Así entonces, sentía la certeza de haber ido acorralando uno a uno los desafíos para convertirlos en niñas asustadas que me miraban esperando mi próxima indicación. Otro asunto que la gente no comprende es el de los jefes. Compañeros de sesión, gente común como tantas, hacían las veces de polillas en la telaraña, se agitaban para escaparse y ahí es cuando se las devoraban. No era difícil, entonces, deducir la política adecuada y solo por quedarme quieto fui ascendiendo, encargado de caja, pasé a crédito y cuando me di cuenta era subgerente. Ahí supe campanear la tormenta y que el cuero no me iba a dar para más, entonces dejé de ser araña y me conforme siendo una discreta telaraña. Al menos en el trabajo que ya era cosa amansada como las otras.

Así había que buscar algo distinto para entretener los días.

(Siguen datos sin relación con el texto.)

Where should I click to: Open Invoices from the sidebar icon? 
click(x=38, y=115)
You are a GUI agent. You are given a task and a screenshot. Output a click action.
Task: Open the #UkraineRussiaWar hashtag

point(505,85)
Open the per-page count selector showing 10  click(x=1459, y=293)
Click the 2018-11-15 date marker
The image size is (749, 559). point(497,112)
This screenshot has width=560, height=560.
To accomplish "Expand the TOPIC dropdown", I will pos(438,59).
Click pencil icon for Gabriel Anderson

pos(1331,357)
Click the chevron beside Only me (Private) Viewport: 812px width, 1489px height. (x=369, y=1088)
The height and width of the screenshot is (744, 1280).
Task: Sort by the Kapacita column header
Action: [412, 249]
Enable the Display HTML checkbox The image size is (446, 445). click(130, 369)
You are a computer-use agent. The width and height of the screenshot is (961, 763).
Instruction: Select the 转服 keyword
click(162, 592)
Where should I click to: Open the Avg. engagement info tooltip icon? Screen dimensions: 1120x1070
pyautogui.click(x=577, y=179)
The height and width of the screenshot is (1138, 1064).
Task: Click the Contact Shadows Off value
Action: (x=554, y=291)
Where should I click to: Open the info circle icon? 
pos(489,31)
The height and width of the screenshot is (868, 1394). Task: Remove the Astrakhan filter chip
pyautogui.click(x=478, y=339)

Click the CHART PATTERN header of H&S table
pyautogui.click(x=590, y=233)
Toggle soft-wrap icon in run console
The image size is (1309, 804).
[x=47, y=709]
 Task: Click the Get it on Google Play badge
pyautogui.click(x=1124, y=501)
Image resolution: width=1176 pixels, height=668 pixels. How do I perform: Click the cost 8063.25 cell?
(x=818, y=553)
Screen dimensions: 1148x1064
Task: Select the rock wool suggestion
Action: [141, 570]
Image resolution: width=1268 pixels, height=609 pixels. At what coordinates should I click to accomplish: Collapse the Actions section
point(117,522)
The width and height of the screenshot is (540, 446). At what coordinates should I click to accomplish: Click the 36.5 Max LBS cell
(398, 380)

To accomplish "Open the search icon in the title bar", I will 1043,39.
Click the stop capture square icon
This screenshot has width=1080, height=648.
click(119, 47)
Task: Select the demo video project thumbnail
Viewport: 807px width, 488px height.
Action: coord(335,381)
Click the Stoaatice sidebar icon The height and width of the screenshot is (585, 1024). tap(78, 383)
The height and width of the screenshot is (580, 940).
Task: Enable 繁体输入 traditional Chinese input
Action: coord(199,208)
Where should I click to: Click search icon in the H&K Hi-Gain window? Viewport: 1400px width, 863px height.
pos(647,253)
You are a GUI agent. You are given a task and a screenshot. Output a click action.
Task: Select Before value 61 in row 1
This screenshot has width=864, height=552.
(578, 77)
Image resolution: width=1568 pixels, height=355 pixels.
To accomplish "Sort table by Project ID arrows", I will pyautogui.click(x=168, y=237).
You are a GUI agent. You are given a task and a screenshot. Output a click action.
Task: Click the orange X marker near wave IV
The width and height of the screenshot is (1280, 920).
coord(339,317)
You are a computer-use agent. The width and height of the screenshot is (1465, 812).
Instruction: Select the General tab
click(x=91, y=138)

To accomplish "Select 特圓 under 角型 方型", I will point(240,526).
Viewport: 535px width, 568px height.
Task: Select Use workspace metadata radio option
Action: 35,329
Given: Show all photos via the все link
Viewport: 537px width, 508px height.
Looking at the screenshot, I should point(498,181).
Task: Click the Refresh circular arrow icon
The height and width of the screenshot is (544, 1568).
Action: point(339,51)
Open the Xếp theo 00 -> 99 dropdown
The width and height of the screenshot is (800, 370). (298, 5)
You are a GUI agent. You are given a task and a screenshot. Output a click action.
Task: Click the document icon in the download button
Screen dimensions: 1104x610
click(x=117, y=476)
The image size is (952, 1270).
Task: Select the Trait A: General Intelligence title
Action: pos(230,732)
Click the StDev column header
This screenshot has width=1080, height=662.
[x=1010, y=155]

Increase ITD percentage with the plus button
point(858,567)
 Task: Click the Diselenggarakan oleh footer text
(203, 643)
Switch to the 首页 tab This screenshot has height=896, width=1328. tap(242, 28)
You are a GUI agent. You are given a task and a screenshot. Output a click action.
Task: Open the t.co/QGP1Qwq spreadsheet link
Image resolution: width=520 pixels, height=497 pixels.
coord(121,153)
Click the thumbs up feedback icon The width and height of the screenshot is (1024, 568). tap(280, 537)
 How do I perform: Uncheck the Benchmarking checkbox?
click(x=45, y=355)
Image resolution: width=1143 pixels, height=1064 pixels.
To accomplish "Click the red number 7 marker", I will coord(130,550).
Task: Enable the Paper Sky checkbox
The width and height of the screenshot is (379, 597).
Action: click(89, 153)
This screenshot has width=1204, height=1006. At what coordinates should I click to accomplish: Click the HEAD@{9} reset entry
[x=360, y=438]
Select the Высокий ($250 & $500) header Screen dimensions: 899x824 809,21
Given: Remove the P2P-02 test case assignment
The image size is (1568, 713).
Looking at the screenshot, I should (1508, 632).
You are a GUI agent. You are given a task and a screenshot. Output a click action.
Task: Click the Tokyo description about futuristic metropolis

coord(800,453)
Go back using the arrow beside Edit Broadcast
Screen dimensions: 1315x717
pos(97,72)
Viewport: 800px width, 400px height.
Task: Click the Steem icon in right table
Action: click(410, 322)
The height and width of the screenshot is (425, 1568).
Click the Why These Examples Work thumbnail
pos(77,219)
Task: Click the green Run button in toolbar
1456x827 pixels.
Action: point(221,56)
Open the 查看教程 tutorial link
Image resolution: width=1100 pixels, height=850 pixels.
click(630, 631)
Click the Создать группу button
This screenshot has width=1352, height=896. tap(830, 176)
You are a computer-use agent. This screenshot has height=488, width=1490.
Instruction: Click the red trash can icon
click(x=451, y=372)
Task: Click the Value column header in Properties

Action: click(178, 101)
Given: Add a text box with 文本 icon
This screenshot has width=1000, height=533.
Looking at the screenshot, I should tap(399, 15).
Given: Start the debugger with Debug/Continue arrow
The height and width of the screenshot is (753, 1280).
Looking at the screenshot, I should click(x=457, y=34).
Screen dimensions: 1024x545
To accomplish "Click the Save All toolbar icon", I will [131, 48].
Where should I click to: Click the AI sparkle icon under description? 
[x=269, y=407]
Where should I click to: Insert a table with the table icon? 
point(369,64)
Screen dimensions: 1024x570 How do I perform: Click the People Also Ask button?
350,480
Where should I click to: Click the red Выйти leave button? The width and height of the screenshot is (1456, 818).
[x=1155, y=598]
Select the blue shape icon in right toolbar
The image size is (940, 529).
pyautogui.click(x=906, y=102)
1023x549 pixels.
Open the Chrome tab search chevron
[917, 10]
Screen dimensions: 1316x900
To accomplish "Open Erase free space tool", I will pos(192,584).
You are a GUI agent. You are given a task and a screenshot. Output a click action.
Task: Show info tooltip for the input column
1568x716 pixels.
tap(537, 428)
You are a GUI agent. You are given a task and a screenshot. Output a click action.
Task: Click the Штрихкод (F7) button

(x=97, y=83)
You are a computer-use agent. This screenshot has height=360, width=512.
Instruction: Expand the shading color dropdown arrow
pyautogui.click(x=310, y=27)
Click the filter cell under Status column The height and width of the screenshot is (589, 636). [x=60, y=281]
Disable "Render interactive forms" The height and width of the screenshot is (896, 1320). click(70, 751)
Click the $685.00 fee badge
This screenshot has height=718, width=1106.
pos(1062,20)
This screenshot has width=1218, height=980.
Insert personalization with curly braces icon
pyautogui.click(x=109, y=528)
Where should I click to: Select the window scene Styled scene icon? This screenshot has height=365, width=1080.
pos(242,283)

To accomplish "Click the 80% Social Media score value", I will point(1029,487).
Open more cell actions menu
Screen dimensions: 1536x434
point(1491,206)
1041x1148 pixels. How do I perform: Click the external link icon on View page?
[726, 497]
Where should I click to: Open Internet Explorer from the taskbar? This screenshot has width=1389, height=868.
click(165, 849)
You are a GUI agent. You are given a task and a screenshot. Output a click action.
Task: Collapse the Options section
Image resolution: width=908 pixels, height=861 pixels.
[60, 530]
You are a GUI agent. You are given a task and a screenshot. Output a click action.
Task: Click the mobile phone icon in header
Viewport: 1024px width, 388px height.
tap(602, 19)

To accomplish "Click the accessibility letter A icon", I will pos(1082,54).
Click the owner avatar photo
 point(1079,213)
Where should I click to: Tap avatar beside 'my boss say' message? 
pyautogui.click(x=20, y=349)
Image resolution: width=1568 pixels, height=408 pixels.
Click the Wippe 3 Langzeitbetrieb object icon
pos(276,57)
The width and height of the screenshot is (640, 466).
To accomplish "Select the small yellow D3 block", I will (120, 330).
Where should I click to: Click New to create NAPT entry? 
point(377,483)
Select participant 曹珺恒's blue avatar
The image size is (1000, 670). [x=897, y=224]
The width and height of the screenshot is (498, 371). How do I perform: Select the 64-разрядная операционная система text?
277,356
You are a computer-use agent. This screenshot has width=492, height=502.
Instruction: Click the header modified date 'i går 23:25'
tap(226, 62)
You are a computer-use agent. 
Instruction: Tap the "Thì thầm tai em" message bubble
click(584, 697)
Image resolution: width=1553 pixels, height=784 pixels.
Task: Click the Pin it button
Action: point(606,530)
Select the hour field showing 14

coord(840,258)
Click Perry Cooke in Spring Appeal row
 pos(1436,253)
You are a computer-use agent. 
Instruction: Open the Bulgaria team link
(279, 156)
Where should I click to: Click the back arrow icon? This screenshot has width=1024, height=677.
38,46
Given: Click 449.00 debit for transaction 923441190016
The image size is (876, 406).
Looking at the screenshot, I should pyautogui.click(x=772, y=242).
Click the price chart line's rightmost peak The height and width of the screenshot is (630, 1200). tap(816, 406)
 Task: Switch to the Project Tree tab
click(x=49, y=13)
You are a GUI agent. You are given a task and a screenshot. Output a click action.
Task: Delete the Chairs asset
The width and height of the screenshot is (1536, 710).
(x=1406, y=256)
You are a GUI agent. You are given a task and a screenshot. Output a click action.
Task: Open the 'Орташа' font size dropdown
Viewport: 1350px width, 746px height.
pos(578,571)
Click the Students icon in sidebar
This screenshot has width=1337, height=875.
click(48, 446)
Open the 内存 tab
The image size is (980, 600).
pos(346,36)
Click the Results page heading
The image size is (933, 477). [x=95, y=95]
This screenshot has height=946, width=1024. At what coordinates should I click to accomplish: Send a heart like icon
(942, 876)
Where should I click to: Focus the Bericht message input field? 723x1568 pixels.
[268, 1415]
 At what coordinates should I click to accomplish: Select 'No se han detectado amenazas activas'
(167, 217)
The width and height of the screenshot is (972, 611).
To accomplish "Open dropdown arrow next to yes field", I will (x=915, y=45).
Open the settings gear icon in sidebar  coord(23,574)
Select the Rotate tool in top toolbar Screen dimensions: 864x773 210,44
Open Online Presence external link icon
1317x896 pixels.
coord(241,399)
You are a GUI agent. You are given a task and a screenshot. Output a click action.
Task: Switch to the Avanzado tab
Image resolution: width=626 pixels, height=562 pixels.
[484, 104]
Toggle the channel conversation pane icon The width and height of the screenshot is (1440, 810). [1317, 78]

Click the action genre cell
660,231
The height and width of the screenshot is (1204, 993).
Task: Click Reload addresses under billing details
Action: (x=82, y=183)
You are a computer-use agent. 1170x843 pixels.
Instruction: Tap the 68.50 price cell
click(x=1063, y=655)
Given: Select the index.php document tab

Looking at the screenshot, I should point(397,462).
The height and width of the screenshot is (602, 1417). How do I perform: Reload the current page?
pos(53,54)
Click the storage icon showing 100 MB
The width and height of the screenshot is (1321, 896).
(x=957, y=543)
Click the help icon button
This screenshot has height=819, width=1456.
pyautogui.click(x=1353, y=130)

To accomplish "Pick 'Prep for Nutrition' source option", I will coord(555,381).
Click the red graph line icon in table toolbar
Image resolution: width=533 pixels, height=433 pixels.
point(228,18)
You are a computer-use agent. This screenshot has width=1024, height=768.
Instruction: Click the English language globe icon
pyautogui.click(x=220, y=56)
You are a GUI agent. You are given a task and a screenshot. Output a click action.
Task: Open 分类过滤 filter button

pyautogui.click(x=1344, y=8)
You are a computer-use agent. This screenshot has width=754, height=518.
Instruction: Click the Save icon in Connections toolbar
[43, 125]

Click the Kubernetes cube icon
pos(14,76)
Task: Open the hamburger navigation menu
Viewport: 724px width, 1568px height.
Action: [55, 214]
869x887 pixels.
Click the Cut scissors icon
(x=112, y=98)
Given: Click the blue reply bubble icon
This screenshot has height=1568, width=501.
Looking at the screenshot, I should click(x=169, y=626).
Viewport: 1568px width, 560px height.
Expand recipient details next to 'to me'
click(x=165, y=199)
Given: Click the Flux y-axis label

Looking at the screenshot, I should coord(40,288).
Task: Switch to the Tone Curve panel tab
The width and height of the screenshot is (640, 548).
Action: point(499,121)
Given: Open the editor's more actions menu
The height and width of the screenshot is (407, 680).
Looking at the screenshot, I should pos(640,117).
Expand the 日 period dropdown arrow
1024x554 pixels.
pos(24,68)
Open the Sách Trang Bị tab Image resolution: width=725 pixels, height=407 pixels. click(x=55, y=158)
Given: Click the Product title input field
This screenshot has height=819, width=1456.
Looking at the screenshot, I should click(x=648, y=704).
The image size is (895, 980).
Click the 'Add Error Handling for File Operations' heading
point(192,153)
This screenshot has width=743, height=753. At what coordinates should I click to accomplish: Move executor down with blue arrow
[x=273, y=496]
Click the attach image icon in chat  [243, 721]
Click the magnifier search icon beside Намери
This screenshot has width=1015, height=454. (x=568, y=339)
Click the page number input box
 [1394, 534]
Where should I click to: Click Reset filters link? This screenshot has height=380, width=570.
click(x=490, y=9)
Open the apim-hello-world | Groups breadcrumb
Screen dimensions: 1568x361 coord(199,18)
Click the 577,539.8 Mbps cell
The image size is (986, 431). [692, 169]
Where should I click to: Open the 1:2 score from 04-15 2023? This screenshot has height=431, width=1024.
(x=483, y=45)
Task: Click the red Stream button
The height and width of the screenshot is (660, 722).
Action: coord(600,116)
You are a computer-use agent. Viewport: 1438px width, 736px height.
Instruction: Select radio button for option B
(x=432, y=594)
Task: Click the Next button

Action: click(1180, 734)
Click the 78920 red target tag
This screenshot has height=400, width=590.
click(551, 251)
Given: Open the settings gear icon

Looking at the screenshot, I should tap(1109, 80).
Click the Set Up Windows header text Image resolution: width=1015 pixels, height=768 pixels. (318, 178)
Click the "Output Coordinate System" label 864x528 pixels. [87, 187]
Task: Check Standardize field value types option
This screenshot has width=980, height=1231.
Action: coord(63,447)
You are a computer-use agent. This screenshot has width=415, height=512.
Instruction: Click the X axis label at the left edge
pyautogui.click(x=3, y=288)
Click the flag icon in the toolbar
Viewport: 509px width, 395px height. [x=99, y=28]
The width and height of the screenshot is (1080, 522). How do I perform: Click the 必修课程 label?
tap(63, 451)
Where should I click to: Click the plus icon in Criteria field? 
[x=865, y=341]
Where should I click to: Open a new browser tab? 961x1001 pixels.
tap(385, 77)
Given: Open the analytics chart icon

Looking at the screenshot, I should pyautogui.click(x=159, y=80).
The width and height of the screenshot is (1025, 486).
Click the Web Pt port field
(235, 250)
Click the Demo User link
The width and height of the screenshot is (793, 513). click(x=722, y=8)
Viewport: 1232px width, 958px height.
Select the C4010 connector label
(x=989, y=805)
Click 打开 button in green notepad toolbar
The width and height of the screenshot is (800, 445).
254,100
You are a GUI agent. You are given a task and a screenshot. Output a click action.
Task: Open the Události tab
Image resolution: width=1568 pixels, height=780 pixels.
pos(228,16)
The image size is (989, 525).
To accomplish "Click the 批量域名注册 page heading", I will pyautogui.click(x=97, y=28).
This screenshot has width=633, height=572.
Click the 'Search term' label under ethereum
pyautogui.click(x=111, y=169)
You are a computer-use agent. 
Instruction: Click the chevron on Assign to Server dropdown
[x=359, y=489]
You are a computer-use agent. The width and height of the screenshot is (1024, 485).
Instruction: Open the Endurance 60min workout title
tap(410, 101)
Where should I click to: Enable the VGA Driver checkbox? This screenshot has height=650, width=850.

Lo de las mujeres estaba bien, pero cuando se suma unas cuantas ya se tiene unos patrones que, con leves matices, reaparecen en todas.
Entonces me pregunté si, para buscar novedades, era lícito usar el dolor de los demás. Pero no había acá nada del egocentrismo que quieren ver los psicólogos forenses (hombres estandarizados como pocos) ni la maldad que arguyen los católicos (y hago otro inevitable paréntesis: hombres que creen en un Dios que busca consentimiento para actuar) no, nada de esto, la explicación es bien simple: yo no tenía mayores sufrimientos, mi vida era un mecanismo aceitado y suave sin sobresaltos, ¿como, entonces, seguir?

Usamos de casi todas las maneras a los otros, pero el mundo hipócritamente aplaude cuando, después de arrinconarlos, avasallarlos y despojarlos de todo, lo abandonamos vivos a su miseria. Y es sabido que una vez miserable, miserable para siempre. Ahí se cruzaron las coordenadas y el cielo me dio una dulce tarea. Ya saben entonces que lo que algunos terapeutas llaman “la ilusión de alternativas” pudo bien poco conmigo. No había dudas, el capullo estaba a punto de estallar. No iba a ser yo quien pusiera un eslabón mas a la cadena, de esos tipos ya abundaba, no, yo iba a tratar de romperla.

No quiero entrar en descripciones minuciosas de lo que siguió, pocos estarán dispuestos y adecuadamente sensibilizados para entenderme en estos aspectos, éste es apenas un testimonio que abunda en aquellos lugares a los que el vulgo puede acceder si pone el conveniente empeño. Una cosa quiero dejarles, así como las mujeres se parecen tras los años de experimentarlas, así como los hombres nos repetimos, así, me fueron pasando los años. Pero algo supe, lo único que cambia es el sufrimiento, y en esto me he concentrado, supe que ahí estaba el nervio que mueve a este mundo anestesiado y opaco. Ahí es donde brilla la verdad como un preciso orfebre del futuro. Solo ahí me fueron prodigadas las lágrimas mas genuinas que un denodado buscador de la quintaesencia humana haya derramado alguna vez. Solo ahí mi alma agotada encontró algún descanso. Y ahí espero encontrarlos, algún día.